Exercise objective >> Which lines run from the one containing "Where should I click to: View" to the last line of the entries? Return them exactly, with nothing more.

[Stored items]

■ ■ ■ ■

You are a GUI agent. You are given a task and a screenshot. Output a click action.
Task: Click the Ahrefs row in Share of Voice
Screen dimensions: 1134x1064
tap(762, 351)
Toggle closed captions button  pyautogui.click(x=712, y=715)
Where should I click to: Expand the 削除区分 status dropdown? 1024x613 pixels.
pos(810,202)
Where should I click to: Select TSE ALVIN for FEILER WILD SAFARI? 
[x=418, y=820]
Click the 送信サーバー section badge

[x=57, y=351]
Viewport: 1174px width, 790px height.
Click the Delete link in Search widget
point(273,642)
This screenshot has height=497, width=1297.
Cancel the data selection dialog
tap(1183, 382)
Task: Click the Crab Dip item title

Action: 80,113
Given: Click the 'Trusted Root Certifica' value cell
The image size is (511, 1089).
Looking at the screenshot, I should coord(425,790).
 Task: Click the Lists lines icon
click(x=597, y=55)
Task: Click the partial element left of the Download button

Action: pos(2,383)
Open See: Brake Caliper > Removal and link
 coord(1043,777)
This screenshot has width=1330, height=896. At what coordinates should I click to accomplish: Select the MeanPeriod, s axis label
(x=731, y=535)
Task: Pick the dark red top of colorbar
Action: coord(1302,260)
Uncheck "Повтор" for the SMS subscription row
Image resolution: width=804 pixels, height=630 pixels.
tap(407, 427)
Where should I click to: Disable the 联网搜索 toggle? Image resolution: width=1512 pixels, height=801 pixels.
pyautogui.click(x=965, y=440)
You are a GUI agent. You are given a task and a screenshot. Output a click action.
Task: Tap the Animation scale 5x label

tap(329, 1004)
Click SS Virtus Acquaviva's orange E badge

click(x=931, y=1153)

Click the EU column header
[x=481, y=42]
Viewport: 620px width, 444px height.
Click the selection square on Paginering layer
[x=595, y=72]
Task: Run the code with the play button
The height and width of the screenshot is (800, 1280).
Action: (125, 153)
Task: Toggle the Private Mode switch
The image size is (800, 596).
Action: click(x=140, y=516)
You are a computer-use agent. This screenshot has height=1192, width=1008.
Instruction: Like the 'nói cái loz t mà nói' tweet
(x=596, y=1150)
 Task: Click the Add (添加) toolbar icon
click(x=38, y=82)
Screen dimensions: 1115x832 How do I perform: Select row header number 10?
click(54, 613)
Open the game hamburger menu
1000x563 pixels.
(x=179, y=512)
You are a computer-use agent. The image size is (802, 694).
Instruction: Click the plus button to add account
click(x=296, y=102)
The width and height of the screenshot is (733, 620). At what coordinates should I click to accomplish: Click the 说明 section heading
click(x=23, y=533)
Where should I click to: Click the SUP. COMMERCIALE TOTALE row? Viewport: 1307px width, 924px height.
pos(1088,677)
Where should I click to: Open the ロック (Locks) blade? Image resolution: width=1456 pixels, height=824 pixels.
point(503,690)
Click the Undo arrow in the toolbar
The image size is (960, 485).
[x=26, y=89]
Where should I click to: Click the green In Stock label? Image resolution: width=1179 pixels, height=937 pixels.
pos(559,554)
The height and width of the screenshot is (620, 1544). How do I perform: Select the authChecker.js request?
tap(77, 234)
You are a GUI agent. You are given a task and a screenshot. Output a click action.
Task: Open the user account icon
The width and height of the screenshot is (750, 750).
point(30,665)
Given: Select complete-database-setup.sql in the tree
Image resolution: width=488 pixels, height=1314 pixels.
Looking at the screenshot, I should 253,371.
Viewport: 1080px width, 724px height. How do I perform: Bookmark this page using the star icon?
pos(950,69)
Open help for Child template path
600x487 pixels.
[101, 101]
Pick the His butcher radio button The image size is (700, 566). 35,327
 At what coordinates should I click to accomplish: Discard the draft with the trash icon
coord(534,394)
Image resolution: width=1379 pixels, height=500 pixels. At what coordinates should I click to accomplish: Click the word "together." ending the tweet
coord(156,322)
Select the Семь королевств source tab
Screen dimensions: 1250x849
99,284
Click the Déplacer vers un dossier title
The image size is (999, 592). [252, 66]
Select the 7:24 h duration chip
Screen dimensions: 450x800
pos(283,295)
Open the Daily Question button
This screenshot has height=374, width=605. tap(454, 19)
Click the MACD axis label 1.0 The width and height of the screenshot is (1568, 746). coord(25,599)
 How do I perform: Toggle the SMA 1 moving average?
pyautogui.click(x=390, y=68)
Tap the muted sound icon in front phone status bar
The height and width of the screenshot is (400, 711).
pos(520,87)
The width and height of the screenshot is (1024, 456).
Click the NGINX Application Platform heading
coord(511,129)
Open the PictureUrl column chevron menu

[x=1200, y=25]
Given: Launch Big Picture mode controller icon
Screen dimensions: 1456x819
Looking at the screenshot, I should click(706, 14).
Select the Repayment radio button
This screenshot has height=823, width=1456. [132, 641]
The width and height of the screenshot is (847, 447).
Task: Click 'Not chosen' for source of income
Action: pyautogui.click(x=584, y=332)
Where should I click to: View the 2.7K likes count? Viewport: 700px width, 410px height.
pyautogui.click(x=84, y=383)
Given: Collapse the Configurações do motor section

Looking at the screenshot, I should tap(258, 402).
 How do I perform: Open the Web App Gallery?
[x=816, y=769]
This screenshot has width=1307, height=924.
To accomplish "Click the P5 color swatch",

■ ■ ■ ■

Solution for this task >>
Where should I click to: View the 2.7K likes count? Viewport: 700px width, 410px height.
pyautogui.click(x=84, y=383)
Given: Collapse the Configurações do motor section

Looking at the screenshot, I should tap(258, 402).
 How do I perform: Open the Web App Gallery?
[x=816, y=769]
This screenshot has width=1307, height=924.
To accomplish "Click the P5 color swatch",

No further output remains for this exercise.